Duplicate every one of the records below line for line, with no changes.

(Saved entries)

• • • •

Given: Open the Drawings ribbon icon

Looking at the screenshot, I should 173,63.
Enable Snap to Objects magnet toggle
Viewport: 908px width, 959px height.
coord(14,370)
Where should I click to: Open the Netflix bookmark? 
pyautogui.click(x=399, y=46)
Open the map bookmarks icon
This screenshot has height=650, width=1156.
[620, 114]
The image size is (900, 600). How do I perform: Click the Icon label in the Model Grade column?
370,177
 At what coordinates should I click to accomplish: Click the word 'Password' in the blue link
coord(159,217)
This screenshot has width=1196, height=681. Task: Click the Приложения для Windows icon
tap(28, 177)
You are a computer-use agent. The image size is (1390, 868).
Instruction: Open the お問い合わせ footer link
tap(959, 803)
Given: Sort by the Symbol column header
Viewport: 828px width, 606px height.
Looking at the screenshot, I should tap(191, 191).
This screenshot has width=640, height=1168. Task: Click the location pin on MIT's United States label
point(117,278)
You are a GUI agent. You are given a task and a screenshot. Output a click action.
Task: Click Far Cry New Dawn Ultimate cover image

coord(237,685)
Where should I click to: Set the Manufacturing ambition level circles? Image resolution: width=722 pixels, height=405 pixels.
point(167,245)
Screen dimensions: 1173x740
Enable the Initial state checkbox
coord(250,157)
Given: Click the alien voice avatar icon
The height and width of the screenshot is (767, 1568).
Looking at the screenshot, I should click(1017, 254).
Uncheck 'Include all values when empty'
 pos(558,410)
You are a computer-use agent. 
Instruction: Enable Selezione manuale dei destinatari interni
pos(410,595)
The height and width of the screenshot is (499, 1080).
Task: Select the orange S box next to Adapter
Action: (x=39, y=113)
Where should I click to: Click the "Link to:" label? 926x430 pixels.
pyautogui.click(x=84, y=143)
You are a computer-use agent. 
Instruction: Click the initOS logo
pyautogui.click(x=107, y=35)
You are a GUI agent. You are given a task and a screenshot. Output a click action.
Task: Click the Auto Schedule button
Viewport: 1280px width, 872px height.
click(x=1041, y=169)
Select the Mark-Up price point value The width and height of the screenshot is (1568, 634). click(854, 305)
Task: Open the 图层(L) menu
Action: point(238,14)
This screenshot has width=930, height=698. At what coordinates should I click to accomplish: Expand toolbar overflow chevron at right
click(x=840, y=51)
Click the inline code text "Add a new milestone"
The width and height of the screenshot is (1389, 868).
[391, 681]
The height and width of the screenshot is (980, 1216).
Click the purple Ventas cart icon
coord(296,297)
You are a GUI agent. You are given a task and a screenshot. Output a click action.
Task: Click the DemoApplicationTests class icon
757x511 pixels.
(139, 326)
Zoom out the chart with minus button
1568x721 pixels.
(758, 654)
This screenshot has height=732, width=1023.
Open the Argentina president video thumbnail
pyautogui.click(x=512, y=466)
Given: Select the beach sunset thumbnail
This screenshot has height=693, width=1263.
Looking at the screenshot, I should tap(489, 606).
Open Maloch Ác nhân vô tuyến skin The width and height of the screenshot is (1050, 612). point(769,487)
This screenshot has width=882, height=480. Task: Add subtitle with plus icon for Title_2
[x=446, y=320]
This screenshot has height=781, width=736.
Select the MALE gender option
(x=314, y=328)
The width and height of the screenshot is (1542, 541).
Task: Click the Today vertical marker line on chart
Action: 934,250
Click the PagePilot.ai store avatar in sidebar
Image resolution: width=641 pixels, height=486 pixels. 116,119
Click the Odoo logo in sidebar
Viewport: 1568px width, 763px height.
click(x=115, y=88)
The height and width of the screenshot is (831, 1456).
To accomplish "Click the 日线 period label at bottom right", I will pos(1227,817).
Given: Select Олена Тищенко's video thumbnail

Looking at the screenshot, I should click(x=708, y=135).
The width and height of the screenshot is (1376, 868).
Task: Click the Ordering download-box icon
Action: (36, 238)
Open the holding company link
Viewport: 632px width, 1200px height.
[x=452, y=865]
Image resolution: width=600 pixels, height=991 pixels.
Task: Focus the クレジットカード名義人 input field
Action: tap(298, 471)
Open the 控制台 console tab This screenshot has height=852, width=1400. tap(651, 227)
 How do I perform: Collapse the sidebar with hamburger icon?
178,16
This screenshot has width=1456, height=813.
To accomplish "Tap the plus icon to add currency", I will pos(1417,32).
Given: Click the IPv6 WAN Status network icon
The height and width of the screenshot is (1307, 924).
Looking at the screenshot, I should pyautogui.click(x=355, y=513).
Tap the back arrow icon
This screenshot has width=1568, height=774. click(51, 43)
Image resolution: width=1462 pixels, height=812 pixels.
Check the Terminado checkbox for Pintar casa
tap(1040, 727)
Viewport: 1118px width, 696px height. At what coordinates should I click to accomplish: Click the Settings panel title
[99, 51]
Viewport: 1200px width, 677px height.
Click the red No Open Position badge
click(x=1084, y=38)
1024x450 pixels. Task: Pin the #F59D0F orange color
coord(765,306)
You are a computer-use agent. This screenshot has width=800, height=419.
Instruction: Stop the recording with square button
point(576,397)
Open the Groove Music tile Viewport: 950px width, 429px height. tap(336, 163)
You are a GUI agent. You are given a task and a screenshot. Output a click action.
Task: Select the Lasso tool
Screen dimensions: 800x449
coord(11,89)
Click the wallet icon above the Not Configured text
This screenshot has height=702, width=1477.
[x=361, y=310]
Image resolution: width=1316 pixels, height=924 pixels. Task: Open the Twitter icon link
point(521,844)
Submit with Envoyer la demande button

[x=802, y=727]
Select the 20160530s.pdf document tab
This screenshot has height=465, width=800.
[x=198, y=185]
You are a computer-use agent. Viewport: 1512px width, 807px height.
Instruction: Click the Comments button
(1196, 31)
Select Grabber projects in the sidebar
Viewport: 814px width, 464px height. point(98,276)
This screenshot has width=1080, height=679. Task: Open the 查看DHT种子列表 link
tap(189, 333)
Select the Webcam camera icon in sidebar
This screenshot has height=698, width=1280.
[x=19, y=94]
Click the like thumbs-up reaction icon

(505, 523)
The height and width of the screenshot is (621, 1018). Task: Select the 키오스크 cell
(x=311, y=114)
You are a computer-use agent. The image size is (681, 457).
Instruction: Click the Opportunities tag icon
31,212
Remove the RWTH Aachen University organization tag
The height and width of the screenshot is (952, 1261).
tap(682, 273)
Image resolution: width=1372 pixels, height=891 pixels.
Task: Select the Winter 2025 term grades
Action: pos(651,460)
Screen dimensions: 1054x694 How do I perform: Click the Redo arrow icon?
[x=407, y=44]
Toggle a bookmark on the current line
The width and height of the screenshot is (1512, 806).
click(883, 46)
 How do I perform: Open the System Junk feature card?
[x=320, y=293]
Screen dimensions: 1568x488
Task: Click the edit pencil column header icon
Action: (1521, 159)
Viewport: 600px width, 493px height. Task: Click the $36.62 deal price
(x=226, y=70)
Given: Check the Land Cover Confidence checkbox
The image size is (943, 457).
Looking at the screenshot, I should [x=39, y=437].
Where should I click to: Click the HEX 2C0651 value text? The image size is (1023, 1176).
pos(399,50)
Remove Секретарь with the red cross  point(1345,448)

• • • •

RESULT FOR THIS TASK >>
Given: Open the Drawings ribbon icon

Looking at the screenshot, I should 173,63.
Enable Snap to Objects magnet toggle
Viewport: 908px width, 959px height.
coord(14,370)
Where should I click to: Open the Netflix bookmark? 
pyautogui.click(x=399, y=46)
Open the map bookmarks icon
This screenshot has height=650, width=1156.
[620, 114]
The image size is (900, 600). How do I perform: Click the Icon label in the Model Grade column?
370,177
 At what coordinates should I click to accomplish: Click the word 'Password' in the blue link
coord(159,217)
This screenshot has width=1196, height=681. Task: Click the Приложения для Windows icon
tap(28, 177)
You are a computer-use agent. The image size is (1390, 868).
Instruction: Open the お問い合わせ footer link
tap(959, 803)
Given: Sort by the Symbol column header
Viewport: 828px width, 606px height.
Looking at the screenshot, I should tap(191, 191).
This screenshot has width=640, height=1168. Task: Click the location pin on MIT's United States label
point(117,278)
You are a GUI agent. You are given a task and a screenshot. Output a click action.
Task: Click Far Cry New Dawn Ultimate cover image

coord(237,685)
Where should I click to: Set the Manufacturing ambition level circles? Image resolution: width=722 pixels, height=405 pixels.
point(167,245)
Screen dimensions: 1173x740
Enable the Initial state checkbox
coord(250,157)
Given: Click the alien voice avatar icon
The height and width of the screenshot is (767, 1568).
Looking at the screenshot, I should click(1017, 254).
Uncheck 'Include all values when empty'
 pos(558,410)
You are a computer-use agent. 
Instruction: Enable Selezione manuale dei destinatari interni
pos(410,595)
The height and width of the screenshot is (499, 1080).
Task: Select the orange S box next to Adapter
Action: (x=39, y=113)
Where should I click to: Click the "Link to:" label? 926x430 pixels.
pyautogui.click(x=84, y=143)
You are a computer-use agent. 
Instruction: Click the initOS logo
pyautogui.click(x=107, y=35)
You are a GUI agent. You are given a task and a screenshot. Output a click action.
Task: Click the Auto Schedule button
Viewport: 1280px width, 872px height.
click(x=1041, y=169)
Select the Mark-Up price point value The width and height of the screenshot is (1568, 634). click(854, 305)
Task: Open the 图层(L) menu
Action: point(238,14)
This screenshot has width=930, height=698. At what coordinates should I click to accomplish: Expand toolbar overflow chevron at right
click(x=840, y=51)
Click the inline code text "Add a new milestone"
The width and height of the screenshot is (1389, 868).
[391, 681]
The height and width of the screenshot is (980, 1216).
Click the purple Ventas cart icon
coord(296,297)
You are a GUI agent. You are given a task and a screenshot. Output a click action.
Task: Click the DemoApplicationTests class icon
757x511 pixels.
(139, 326)
Zoom out the chart with minus button
1568x721 pixels.
(758, 654)
This screenshot has height=732, width=1023.
Open the Argentina president video thumbnail
pyautogui.click(x=512, y=466)
Given: Select the beach sunset thumbnail
This screenshot has height=693, width=1263.
Looking at the screenshot, I should tap(489, 606).
Open Maloch Ác nhân vô tuyến skin The width and height of the screenshot is (1050, 612). point(769,487)
This screenshot has width=882, height=480. Task: Add subtitle with plus icon for Title_2
[x=446, y=320]
This screenshot has height=781, width=736.
Select the MALE gender option
(x=314, y=328)
The width and height of the screenshot is (1542, 541).
Task: Click the Today vertical marker line on chart
Action: 934,250
Click the PagePilot.ai store avatar in sidebar
Image resolution: width=641 pixels, height=486 pixels. 116,119
Click the Odoo logo in sidebar
Viewport: 1568px width, 763px height.
click(x=115, y=88)
The height and width of the screenshot is (831, 1456).
To accomplish "Click the 日线 period label at bottom right", I will pos(1227,817).
Given: Select Олена Тищенко's video thumbnail

Looking at the screenshot, I should click(x=708, y=135).
The width and height of the screenshot is (1376, 868).
Task: Click the Ordering download-box icon
Action: (36, 238)
Open the holding company link
Viewport: 632px width, 1200px height.
[x=452, y=865]
Image resolution: width=600 pixels, height=991 pixels.
Task: Focus the クレジットカード名義人 input field
Action: tap(298, 471)
Open the 控制台 console tab This screenshot has height=852, width=1400. tap(651, 227)
 How do I perform: Collapse the sidebar with hamburger icon?
178,16
This screenshot has width=1456, height=813.
To accomplish "Tap the plus icon to add currency", I will pos(1417,32).
Given: Click the IPv6 WAN Status network icon
The height and width of the screenshot is (1307, 924).
Looking at the screenshot, I should pyautogui.click(x=355, y=513).
Tap the back arrow icon
This screenshot has width=1568, height=774. click(51, 43)
Image resolution: width=1462 pixels, height=812 pixels.
Check the Terminado checkbox for Pintar casa
tap(1040, 727)
Viewport: 1118px width, 696px height. At what coordinates should I click to accomplish: Click the Settings panel title
[99, 51]
Viewport: 1200px width, 677px height.
Click the red No Open Position badge
click(x=1084, y=38)
1024x450 pixels. Task: Pin the #F59D0F orange color
coord(765,306)
You are a computer-use agent. This screenshot has width=800, height=419.
Instruction: Stop the recording with square button
point(576,397)
Open the Groove Music tile Viewport: 950px width, 429px height. tap(336, 163)
You are a GUI agent. You are given a task and a screenshot. Output a click action.
Task: Select the Lasso tool
Screen dimensions: 800x449
coord(11,89)
Click the wallet icon above the Not Configured text
This screenshot has height=702, width=1477.
[x=361, y=310]
Image resolution: width=1316 pixels, height=924 pixels. Task: Open the Twitter icon link
point(521,844)
Submit with Envoyer la demande button

[x=802, y=727]
Select the 20160530s.pdf document tab
This screenshot has height=465, width=800.
[x=198, y=185]
You are a computer-use agent. Viewport: 1512px width, 807px height.
Instruction: Click the Comments button
(1196, 31)
Select Grabber projects in the sidebar
Viewport: 814px width, 464px height. point(98,276)
This screenshot has width=1080, height=679. Task: Open the 查看DHT种子列表 link
tap(189, 333)
Select the Webcam camera icon in sidebar
This screenshot has height=698, width=1280.
[x=19, y=94]
Click the like thumbs-up reaction icon

(505, 523)
The height and width of the screenshot is (621, 1018). Task: Select the 키오스크 cell
(x=311, y=114)
You are a computer-use agent. The image size is (681, 457).
Instruction: Click the Opportunities tag icon
31,212
Remove the RWTH Aachen University organization tag
The height and width of the screenshot is (952, 1261).
tap(682, 273)
Image resolution: width=1372 pixels, height=891 pixels.
Task: Select the Winter 2025 term grades
Action: pos(651,460)
Screen dimensions: 1054x694 How do I perform: Click the Redo arrow icon?
[x=407, y=44]
Toggle a bookmark on the current line
The width and height of the screenshot is (1512, 806).
click(883, 46)
 How do I perform: Open the System Junk feature card?
[x=320, y=293]
Screen dimensions: 1568x488
Task: Click the edit pencil column header icon
Action: (1521, 159)
Viewport: 600px width, 493px height. Task: Click the $36.62 deal price
(x=226, y=70)
Given: Check the Land Cover Confidence checkbox
The image size is (943, 457).
Looking at the screenshot, I should [x=39, y=437].
Where should I click to: Click the HEX 2C0651 value text? The image size is (1023, 1176).
pos(399,50)
Remove Секретарь with the red cross  point(1345,448)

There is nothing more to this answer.